Finalmente, la gente smette di inchinarsi e comincia la storia. Finalmente, ma anche no. In sintesi, l’imperatore sta avvelenando l’imperatrice perché lei andava a letto con il figlioccio che ora la rifiuta andando a letto con la figlia del medico di corte che sta avvelenando l’imperatrice per conto dell’imperatore ma l’imperatrice viene a scoprirlo per tramite di una spia che altri non è che la madre del figlioccio in quanto prima moglie dell’imperatore che tutti credevano morta ma che invece si è risposata con il medico di corte ed è quindi madre pure della figlia del medico di corte che si rivela quindi la sorellastra del figlioccio dell’imperatrice la quale per salvarsi dal marito cuce diecimila garofani d’oro per convincere il figlio secondogenito dell’imperatore a spodestare il padre il quale scopre tutto tramite il primogenito che tenta di uccidersi credendo che la matrigna voglia liberarsi di lui ma si salva per poi venire ucciso dal fratello minore che si sente trascurato ed in fase di crisi di affetto post-adolescenziale cerca di attirare l’attenzione del padre con un risibile colpo di stato ma viene ucciso dall’imperatore a cinghiate prima che l’altro fratello scateni il suo assalto destinato ad infrangersi contro le armate imperiali costringendolo a suicidarsi per non essere costretto ad uccidere la madre.

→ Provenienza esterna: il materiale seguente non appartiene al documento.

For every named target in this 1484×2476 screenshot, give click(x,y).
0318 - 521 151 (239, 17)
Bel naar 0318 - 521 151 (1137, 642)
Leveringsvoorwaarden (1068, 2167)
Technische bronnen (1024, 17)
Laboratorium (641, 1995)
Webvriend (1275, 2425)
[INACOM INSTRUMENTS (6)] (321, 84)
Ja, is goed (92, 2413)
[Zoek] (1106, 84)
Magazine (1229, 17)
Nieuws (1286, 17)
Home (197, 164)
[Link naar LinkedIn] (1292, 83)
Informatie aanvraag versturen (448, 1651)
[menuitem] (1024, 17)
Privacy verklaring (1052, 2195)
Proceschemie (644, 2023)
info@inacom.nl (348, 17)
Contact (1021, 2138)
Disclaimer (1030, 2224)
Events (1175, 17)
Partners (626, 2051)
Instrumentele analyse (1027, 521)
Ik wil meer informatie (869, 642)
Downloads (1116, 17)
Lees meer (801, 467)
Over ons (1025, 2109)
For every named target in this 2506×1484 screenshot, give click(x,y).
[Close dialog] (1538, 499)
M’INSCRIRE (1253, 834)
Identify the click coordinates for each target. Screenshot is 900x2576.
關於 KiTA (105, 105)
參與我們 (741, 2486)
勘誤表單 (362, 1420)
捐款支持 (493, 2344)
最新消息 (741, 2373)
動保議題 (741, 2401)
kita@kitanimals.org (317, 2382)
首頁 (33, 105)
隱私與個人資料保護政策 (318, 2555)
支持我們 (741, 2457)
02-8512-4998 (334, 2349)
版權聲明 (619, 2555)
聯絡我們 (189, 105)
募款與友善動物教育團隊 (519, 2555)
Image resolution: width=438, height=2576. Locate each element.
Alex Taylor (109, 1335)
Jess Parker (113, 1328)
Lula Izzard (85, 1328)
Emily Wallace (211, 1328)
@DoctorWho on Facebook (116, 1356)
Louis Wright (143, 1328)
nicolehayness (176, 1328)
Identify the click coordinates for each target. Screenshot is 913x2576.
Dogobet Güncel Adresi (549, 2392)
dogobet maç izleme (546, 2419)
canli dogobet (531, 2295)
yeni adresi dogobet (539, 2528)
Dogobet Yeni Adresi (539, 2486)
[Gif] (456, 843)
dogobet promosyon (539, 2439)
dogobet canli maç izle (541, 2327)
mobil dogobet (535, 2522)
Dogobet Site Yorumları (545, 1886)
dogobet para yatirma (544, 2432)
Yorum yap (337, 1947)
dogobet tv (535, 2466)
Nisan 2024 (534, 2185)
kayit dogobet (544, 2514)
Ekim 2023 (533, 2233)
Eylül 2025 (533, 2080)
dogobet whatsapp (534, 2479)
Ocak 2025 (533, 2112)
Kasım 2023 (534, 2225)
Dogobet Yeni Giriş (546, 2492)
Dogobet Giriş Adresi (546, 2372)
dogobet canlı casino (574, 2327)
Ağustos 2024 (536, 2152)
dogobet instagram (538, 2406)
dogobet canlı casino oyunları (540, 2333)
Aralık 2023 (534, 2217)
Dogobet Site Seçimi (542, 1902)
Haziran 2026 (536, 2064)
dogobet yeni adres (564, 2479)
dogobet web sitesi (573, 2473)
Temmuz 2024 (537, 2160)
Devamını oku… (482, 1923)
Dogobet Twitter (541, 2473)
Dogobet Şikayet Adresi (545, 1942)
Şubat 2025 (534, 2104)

Uno schema potrebbe essere utile:

uno schema chiarificatore

L’ultima mezz’ora è tutto uno scontrarsi di eserciti al buio, in pratica un clangore di armi ed un cozzare di armature di cui si distingue a malapena il colore e si trattiene un vago ricordo di "oro battono neri", "argento battono oro" e così via. Una cosa tipo la battaglia al fosso di Helm, ma senza Legolas a fare snowboard sullo scudo, per capirsi. Mal di testa assicurato. Il messaggio conclusivo, poi, è lo stesso di Hero: lasciate fare all’imperatore, può sembrare autoritario e crudele ma sa quello che fa e lo fa per il bene di chi lo circonda. Siategli fedeli, ed egli vi ricompenserà. Rompetegli le palle, ed egli vi ucciderà a cinghiate.

Una delle poche cose positive garantite dalla visione di questo film è che, per quanto male possa andare il resto dell’anno, difficilmente dovrò affrontare una serata altrettanto noiosa.

Il mio idillio con Zhang Yimou, l’uomo che tirava fuori storie bellissime con un budget di 500 euro comprese pizze e bibite, è finito. E pure Chow Yun-Fat farebbe meglio a stare in guardia.

Note estemporanee di zio Lusky:
State alla larga dagli anarchici informali, gli anarchici per bene si riconoscono perché danno sempre del lei e dicono buongiorno, buonasera, prego, si accomodi, e grazie.